Der Anfang dieses Endes begann mit dem Prozeß gegen die „Sieben von Harrisburg“, also jene Gruppe um den prominentesten „Linkspriester“ der USA, Philipp Berrigan. Ihnen wurde vorgeworfen, sie hätten Bombenattentate auf Regierungsgebäude in Washington und die Entführung des Sonderberaters, Henry Kissinger, geplant. Das Gericht fällte zwar einen Freispruch, „aber der einzig wirklich spürbare Effekt dieser Entscheidung und Gerichtsverhandlung war der nunmehr aktenkundig gewordene Hinweis darauf, wie klein und unbedeutend die katholische Linke in den USA eigentlich ist. Nun wird man aber überhaupt nicht mehr davon sprechen können, daß es so etwas wie organisierte Linkskatholiken in den USA gibt“,

Auch die Frage, ob es. vielleicht in der Zukunft wieder zu,.einer Sammlung der linksorientierten amerikanischen Katholiken kommen könnte, wird in dem Artikel eher pessimistisch beurteilt. Der Chefredakteur des „Worldview Magazine“, James Finn, glaubt auch den Beweis dafür in der Hand zu haben: „Die katholische Linke war eine in sich heterogene Gruppe, die nur eines gemeinsam hatte — die Opposition gegen den Vietnamkrieg. Aber irgendwann einmal geht auch dieser Krieg zu Ende — und er verliert jetzt schon an Bedeutung. Das führt ihren Zerfall herbei. Jeder der Linkskatholiken wird sich dann wieder der Verwirklichung seiner Ideen und Überzeugungen zuwenden.“

Viele der heimat- und organisationslos gewordenen Linkskatholiken wollen nun ihre Aktivität dem „Ca-tholic Worker Movement“ (Katholische Arbeiterbewegung) zur Verfügung stellen, die von Dorothy Day geführt wird. Immerhin hat auch der Priester Daniel Berrigan nach seiner Entlassung aus dem Gefängnis (er war wegen der öffentlichen Verbrennung von Einberufungsbefehlen verurteilt worden) Kontakt mit der Katholischen Arbeiterbewegung gesucht und hält Meßfeier und Predigt im Hauptquartier der Organisation an der New Yorker East Side. Und das, obwohl Dorothy Day früher die Ber-rigan-Brüder scharf kritisiert hatte, weil sie auch bereit waren, um des Protestes willen Eigentum zu zerstören. Anderseits aber hat sie den Mut und die Antikriegsaktionen der Berrigans geschätzt.

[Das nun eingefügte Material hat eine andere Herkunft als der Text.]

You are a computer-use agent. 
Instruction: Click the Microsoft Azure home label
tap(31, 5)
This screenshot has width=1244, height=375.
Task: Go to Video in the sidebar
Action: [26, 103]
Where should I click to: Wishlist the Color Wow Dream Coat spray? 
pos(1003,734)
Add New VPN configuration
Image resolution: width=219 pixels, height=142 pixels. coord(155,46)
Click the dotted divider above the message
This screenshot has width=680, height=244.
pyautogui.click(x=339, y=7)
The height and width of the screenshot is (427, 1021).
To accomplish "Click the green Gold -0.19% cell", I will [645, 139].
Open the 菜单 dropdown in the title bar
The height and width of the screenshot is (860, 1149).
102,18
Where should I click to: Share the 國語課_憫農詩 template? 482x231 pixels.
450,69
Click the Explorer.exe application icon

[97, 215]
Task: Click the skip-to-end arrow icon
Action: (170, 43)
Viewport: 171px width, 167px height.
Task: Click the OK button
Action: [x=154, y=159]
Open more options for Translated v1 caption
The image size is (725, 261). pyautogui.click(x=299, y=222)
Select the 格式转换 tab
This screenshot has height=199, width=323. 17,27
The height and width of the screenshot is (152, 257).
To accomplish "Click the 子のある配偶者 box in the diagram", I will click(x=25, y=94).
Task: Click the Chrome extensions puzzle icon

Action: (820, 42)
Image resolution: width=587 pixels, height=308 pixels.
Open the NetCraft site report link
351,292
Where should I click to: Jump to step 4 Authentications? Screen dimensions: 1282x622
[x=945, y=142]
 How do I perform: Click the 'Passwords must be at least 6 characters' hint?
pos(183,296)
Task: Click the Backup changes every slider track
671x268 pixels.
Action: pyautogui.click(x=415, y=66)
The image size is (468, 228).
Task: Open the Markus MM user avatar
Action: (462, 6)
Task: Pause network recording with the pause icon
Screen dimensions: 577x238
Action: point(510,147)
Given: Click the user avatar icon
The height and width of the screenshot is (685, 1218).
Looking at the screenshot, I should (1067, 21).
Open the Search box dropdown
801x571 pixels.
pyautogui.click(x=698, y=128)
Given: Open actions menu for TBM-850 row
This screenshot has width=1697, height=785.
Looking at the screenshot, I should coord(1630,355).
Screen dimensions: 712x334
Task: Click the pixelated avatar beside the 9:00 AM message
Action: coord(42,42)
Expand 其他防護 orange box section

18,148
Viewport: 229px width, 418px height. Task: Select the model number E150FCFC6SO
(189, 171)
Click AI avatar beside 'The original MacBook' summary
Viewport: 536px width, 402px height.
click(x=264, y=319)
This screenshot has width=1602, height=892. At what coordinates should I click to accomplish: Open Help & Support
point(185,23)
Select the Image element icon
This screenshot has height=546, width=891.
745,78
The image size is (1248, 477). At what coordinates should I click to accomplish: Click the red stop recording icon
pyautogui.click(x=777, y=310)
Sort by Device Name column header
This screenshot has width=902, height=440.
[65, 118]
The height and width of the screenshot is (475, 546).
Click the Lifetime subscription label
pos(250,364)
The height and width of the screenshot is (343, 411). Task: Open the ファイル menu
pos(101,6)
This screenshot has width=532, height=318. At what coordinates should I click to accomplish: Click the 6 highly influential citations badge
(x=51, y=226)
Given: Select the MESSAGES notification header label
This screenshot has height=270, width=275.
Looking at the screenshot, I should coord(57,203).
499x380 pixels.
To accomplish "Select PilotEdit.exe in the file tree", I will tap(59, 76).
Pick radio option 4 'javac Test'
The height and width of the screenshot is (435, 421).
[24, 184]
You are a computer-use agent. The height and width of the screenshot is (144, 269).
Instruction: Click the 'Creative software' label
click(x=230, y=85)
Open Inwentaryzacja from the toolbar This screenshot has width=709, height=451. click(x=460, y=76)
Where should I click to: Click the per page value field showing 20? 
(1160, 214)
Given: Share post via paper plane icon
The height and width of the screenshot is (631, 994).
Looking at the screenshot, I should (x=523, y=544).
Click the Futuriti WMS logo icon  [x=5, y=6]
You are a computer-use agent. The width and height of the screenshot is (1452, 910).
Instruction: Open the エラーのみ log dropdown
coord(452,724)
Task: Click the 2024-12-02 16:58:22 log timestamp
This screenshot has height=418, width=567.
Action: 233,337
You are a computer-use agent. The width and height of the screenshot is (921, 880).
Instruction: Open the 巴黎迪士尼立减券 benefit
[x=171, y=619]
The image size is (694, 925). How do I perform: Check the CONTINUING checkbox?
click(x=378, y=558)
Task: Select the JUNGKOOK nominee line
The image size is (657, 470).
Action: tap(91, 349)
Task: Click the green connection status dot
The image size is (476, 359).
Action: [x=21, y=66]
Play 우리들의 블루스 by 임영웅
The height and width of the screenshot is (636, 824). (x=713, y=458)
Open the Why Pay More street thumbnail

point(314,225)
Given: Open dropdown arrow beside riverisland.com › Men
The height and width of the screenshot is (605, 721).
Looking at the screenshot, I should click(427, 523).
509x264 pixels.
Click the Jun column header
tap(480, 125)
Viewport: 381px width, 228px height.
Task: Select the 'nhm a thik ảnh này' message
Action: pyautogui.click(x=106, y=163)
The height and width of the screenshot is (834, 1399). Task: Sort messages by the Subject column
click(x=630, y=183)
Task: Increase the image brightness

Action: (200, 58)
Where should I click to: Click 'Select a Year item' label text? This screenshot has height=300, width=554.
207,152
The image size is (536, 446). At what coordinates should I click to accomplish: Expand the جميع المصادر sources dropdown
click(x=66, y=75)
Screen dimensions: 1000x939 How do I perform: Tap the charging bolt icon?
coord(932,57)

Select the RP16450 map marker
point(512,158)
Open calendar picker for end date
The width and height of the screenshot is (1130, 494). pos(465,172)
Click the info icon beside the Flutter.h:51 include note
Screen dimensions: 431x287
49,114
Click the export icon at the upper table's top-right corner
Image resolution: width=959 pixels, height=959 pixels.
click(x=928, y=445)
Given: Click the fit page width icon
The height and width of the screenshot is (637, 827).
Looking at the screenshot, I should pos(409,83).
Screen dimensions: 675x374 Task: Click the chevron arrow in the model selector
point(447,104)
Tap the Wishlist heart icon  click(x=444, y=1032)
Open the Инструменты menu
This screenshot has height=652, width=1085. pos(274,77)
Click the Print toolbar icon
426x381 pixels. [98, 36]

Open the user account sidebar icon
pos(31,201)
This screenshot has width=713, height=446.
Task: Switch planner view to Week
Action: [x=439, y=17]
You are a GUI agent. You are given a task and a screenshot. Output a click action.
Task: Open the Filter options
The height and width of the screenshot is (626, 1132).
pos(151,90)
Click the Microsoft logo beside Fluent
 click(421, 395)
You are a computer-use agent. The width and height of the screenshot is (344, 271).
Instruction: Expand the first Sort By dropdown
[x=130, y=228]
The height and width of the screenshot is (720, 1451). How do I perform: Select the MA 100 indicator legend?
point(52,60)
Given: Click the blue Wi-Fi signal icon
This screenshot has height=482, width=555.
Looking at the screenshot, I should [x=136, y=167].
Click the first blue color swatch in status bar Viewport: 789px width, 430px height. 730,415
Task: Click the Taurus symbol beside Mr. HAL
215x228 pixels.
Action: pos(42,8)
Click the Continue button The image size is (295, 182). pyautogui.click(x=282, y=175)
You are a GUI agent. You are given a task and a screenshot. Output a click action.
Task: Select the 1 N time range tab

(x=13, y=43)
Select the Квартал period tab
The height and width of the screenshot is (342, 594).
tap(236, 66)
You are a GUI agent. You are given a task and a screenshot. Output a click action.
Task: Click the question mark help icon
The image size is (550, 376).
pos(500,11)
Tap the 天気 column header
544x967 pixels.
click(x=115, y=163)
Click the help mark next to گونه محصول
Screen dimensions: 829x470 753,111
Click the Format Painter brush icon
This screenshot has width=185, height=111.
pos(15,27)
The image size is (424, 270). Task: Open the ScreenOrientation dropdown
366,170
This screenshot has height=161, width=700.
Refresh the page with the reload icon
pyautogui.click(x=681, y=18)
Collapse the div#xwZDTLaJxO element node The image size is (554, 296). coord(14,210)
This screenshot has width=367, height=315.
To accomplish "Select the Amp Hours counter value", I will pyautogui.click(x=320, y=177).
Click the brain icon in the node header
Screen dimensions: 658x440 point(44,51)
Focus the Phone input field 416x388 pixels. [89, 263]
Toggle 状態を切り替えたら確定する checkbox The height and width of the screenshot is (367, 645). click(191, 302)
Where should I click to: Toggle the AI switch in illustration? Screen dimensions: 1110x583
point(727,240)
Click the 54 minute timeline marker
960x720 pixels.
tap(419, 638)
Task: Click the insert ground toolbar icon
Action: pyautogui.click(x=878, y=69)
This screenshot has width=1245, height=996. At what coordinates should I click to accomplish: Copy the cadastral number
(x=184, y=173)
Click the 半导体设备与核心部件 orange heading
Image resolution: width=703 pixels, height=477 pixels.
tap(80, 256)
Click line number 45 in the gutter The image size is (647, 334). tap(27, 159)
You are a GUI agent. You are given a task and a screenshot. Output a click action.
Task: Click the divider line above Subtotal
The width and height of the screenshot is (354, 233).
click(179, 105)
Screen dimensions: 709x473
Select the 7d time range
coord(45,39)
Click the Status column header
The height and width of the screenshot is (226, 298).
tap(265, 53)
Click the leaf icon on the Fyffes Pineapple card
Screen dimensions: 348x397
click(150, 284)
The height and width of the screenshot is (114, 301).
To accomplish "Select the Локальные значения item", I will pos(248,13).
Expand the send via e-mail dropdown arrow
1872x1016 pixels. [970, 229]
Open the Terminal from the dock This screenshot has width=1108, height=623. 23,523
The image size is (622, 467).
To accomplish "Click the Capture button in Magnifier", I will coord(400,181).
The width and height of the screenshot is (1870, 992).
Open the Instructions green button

„Wenn jemand geeignet ist, die katholischen Linken wieder aufzurütteln und dem Wort vom katholischen Radikalismus auch Wirklichkeit zu verleihen, dann kann das nur Dorothy Day sein“, meint James Forest, einer der prominenten Mitstreiter der Berrigan-Brüder. „Ihre Stärke ist es, eine nahtlose Verbindung zwischen katholischem Establishment und einer radikalen Analyse des amerikanischen Sozialsystems zustande gebracht zu haben.“

Die Zukunft wird weisen, ob die katholische Linke in den USA, die nunmehr gelähmt ist, sich unter dieser Erkenntnis auch wieder organisatorisch zusammenfindet.